Литмир - Электронная Библиотека
Содержание  
A
A

Как?! Великолепно! Действительно великолепно, да и есинский затворник, видел я, остался доволен своим посланником. Я бы не сумел так… Или, если уж быть точным, не сумел бы так мой посланник.

В другой раз сидели рядышком, у самого прохода, на церемонии вручения Солженицынской премии, и тут, откуда ни возьмись – Лужков, московский градоначальник. Прямо возле нас остановился. Ни одного свободного местечка, разумеется, нет, но буквально в ту же секунду откуда-то сверху спускается, как в театре, стул с высокой спинкой, мэр, ничуть не удивившись сказочному явлению мебели, садится, и уже через две минуты, с изумлением вижу я, Есин что-то доверительно шепчет Юрию Михайловичу на ухо.

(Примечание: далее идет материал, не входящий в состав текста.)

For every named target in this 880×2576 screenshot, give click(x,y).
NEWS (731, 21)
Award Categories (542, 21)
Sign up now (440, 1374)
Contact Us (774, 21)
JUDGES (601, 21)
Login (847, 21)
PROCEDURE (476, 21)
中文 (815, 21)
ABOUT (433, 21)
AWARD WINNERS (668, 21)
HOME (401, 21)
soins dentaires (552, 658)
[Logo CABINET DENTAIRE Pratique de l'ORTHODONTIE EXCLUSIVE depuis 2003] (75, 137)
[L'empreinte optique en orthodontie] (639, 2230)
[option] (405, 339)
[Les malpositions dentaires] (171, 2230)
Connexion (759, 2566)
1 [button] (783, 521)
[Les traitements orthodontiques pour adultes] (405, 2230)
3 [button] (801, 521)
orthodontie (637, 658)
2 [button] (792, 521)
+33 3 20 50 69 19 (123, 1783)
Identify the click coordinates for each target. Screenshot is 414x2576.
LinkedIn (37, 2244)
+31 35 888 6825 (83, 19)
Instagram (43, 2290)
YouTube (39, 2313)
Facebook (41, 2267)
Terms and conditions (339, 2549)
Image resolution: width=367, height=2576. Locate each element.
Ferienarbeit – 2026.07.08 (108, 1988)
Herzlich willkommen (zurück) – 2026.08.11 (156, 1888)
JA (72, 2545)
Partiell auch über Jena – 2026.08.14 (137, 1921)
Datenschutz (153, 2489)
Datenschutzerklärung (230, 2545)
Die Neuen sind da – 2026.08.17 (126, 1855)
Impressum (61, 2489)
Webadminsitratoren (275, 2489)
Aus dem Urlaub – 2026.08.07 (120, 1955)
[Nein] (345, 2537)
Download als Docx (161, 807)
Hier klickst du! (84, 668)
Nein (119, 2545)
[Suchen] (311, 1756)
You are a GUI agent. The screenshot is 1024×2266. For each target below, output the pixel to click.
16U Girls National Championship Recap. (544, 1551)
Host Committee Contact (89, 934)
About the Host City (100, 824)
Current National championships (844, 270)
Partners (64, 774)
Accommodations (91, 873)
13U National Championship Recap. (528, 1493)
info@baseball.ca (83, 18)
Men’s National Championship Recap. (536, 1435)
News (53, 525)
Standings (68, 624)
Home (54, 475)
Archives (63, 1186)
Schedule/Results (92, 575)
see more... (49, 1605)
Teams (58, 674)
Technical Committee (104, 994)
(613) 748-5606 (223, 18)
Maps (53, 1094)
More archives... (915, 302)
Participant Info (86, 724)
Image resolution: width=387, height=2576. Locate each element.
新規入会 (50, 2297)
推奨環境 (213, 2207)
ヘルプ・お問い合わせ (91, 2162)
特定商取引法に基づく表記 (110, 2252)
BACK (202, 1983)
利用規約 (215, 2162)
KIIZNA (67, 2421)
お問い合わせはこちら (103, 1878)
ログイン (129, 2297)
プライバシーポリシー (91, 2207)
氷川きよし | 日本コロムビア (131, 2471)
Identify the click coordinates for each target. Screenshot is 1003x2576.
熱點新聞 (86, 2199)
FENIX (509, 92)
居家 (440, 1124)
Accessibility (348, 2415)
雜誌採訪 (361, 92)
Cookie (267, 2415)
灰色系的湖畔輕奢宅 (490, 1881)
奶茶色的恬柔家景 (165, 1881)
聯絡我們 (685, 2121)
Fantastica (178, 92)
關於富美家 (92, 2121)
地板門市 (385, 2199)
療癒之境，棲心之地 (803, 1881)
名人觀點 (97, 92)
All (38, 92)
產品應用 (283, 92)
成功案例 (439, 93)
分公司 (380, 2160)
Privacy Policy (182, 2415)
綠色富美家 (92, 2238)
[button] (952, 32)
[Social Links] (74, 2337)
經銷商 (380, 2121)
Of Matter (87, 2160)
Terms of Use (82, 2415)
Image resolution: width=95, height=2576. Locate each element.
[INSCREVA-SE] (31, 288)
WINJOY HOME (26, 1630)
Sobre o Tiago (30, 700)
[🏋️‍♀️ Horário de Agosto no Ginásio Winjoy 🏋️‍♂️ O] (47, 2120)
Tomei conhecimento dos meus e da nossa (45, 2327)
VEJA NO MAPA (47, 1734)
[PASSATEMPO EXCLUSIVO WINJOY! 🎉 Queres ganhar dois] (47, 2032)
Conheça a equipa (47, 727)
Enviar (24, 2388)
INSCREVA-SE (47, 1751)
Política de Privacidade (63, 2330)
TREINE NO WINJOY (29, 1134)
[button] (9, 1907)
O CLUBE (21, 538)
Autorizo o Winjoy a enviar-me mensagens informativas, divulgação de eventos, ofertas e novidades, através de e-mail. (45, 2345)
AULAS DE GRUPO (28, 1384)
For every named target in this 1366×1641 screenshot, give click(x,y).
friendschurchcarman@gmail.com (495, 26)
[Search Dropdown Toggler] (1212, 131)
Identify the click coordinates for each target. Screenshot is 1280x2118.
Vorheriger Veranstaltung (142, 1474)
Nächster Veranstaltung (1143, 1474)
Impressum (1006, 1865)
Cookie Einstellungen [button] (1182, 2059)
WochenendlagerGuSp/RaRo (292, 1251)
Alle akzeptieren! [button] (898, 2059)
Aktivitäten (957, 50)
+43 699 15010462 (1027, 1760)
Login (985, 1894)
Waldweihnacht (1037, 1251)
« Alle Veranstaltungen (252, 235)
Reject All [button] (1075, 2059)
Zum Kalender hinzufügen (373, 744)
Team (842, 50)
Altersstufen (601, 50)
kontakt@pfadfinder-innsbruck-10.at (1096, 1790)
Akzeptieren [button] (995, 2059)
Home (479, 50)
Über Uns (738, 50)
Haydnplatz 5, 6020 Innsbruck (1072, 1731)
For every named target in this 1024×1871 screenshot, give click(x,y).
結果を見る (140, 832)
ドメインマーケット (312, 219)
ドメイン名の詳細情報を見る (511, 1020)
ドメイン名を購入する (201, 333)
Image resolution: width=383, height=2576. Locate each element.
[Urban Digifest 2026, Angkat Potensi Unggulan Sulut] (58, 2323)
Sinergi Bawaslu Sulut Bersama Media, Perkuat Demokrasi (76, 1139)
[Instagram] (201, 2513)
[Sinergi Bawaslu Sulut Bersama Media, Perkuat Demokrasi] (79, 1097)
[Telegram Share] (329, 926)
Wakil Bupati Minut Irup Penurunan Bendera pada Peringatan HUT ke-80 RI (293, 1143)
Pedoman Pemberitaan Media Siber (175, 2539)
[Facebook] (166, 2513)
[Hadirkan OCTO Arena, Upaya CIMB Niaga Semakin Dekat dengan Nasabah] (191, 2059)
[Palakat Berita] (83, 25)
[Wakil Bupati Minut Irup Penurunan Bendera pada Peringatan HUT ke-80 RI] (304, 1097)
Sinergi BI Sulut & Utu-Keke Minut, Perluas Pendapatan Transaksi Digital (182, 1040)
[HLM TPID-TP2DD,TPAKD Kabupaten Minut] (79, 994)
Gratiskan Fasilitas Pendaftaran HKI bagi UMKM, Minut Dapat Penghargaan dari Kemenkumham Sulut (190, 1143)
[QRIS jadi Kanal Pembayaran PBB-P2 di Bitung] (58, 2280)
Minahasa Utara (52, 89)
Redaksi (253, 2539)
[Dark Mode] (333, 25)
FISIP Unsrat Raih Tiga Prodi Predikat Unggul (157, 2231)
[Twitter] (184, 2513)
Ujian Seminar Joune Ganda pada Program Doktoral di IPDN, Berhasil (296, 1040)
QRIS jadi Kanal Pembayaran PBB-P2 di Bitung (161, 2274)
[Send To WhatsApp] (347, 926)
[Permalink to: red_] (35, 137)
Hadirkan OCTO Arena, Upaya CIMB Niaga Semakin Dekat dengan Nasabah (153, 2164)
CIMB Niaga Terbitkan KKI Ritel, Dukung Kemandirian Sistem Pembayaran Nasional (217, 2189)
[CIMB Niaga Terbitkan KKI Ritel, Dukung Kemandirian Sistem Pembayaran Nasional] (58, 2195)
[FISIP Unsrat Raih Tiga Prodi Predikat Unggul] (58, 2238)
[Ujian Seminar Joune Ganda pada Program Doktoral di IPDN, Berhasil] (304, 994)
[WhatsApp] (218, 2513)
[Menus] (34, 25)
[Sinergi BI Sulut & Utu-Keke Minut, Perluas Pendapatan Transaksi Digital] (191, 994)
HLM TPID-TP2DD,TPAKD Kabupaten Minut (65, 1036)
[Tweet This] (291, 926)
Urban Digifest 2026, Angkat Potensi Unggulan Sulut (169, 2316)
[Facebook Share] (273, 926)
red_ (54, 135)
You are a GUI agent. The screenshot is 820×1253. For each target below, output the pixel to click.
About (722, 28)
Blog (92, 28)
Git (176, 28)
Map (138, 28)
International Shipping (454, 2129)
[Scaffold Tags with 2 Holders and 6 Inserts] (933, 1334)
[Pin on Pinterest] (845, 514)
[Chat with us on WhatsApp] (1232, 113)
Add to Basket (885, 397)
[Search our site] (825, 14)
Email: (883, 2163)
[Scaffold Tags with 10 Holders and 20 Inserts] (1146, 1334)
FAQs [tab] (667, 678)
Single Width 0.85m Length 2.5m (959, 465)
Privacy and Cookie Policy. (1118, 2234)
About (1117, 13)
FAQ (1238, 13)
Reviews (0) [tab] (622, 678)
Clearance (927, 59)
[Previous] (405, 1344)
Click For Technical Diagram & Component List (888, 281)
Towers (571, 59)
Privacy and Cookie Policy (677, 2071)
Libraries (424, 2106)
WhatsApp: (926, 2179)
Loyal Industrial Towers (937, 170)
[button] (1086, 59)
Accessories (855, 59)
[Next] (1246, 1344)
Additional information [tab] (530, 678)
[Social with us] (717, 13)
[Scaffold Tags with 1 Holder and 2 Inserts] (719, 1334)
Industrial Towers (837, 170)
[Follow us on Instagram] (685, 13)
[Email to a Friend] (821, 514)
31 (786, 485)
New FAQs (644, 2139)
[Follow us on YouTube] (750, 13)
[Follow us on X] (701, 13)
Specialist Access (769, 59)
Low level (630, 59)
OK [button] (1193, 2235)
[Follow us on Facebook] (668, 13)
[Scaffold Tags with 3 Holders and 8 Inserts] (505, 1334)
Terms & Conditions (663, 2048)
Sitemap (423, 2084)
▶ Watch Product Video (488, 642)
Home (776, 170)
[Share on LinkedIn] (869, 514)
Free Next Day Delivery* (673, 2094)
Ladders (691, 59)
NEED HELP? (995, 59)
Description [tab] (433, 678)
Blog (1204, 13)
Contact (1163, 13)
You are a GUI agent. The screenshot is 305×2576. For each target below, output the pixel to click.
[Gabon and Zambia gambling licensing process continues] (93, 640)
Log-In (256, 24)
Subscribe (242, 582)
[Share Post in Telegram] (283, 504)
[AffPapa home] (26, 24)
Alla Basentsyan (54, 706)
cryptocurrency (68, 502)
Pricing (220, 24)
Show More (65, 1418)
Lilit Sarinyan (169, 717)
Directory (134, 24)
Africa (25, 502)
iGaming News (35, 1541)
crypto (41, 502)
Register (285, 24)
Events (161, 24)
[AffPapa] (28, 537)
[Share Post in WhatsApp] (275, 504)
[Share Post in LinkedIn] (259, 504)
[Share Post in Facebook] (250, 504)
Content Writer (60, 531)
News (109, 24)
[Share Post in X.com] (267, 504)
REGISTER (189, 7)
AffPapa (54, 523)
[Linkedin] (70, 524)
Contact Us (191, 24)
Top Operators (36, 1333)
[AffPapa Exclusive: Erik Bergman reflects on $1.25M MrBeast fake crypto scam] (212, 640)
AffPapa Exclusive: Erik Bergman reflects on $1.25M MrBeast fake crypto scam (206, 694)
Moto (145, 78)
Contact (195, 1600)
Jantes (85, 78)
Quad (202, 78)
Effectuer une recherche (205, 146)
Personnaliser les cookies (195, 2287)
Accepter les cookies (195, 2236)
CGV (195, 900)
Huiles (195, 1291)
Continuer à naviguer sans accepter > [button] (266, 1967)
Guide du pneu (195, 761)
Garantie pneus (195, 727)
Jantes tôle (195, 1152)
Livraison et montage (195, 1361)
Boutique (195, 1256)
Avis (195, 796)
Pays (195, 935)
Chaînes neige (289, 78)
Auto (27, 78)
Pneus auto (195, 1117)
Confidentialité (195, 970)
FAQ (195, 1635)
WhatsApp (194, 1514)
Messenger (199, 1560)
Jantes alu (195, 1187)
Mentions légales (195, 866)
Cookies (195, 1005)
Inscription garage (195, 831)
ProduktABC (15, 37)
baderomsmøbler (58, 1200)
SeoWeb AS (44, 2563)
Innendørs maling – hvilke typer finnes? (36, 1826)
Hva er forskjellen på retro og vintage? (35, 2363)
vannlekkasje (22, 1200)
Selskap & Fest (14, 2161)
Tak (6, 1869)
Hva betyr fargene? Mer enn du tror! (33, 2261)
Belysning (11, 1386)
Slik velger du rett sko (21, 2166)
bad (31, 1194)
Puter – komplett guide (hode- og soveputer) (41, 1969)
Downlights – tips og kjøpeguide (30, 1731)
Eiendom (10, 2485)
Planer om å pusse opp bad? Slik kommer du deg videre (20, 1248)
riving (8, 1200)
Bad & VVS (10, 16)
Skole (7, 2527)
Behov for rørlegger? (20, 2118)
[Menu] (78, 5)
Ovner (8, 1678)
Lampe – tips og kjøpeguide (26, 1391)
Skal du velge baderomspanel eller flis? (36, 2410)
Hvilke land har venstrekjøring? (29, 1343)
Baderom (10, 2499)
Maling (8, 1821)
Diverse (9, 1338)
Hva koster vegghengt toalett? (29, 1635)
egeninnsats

Этому Юрий Михайлович тоже не удивляется. Слегка повернув свою круглую лысую голову, отрывисто и с неудовольствием, показалось мне, отвечает, но от Сергея Николаевича так просто не отделаешься. Еще ближе наклоняется, еще жарче, еще ласковей шепчет, при этом ни на миг не спуская почтительно-внимательных глаз с вдохновенно вещающего что-то про лауреата премии своего имени Александра Исаевича.

Лужков сдается. Лужков кивает в знак согласия, и Есин, удовлетворенный, выпрямляется. Ненадолго… Через минуту, снова наклонясь, теперь уже в другую сторону, к моему уху, снова отрывисто и горячо шепчет – на сей раз свое фирменное: «Ну как?» Я, разумеется, ничего не понимаю, но все равно делаю одобрительное движение. И тогда ректор объясняет своему несообразительному профессору, что решил вот только что, на моих глазах, архисложную, зашедшую в тупик проблему фасада Литинститута: Лужков пообещал отремонтировать фасад за счет города. «Да ведь он забудет!» – даже удивляюсь я наивности ректора, и в ответ вижу жест (Есин – мастер выразительного жеста), из которого явствует, что забыть мэру не дадут. Завтра же по соответствующим каналам уйдут соответствующие письма. Два. Или даже три.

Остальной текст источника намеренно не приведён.